* start RECORDS TO PROCESS *

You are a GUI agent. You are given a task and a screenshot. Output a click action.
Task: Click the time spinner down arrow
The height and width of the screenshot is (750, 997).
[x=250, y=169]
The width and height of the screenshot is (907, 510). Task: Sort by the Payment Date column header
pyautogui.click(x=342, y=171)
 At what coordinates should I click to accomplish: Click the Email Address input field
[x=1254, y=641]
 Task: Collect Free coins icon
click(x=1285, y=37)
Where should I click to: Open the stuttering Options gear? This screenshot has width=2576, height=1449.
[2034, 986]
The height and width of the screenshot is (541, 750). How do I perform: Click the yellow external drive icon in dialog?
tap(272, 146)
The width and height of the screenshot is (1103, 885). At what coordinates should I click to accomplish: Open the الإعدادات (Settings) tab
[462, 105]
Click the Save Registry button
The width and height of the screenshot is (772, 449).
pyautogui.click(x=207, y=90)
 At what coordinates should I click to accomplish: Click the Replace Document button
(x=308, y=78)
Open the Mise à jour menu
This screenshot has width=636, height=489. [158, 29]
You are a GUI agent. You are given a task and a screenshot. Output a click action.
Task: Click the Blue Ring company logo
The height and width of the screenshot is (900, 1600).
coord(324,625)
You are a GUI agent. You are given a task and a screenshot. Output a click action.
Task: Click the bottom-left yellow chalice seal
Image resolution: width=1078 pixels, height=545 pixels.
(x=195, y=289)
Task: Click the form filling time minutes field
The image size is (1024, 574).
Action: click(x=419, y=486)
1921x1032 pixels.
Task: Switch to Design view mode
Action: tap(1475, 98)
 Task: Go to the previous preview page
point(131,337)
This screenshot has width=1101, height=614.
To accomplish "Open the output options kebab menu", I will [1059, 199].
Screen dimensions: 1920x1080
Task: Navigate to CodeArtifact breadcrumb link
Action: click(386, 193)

* end RECORDS TO PROCESS *

## SHORT TASK
Render the material starting at the line containing "Task: Click the form" and ending at the end of the records as a Markdown table with the columns Row and Line, numbering each line and leaving out blank lines.

## EXERCISE RESPONSE
| Row | Line |
|---|---|
| 1 | Task: Click the form filling time minutes field |
| 2 | The image size is (1024, 574). |
| 3 | Action: click(x=419, y=486) |
| 4 | 1921x1032 pixels. |
| 5 | Task: Switch to Design view mode |
| 6 | Action: tap(1475, 98) |
| 7 |  Task: Go to the previous preview page |
| 8 | point(131,337) |
| 9 | This screenshot has width=1101, height=614. |
| 10 | To accomplish "Open the output options kebab menu", I will [1059, 199]. |
| 11 | Screen dimensions: 1920x1080 |
| 12 | Task: Navigate to CodeArtifact breadcrumb link |
| 13 | Action: click(386, 193) |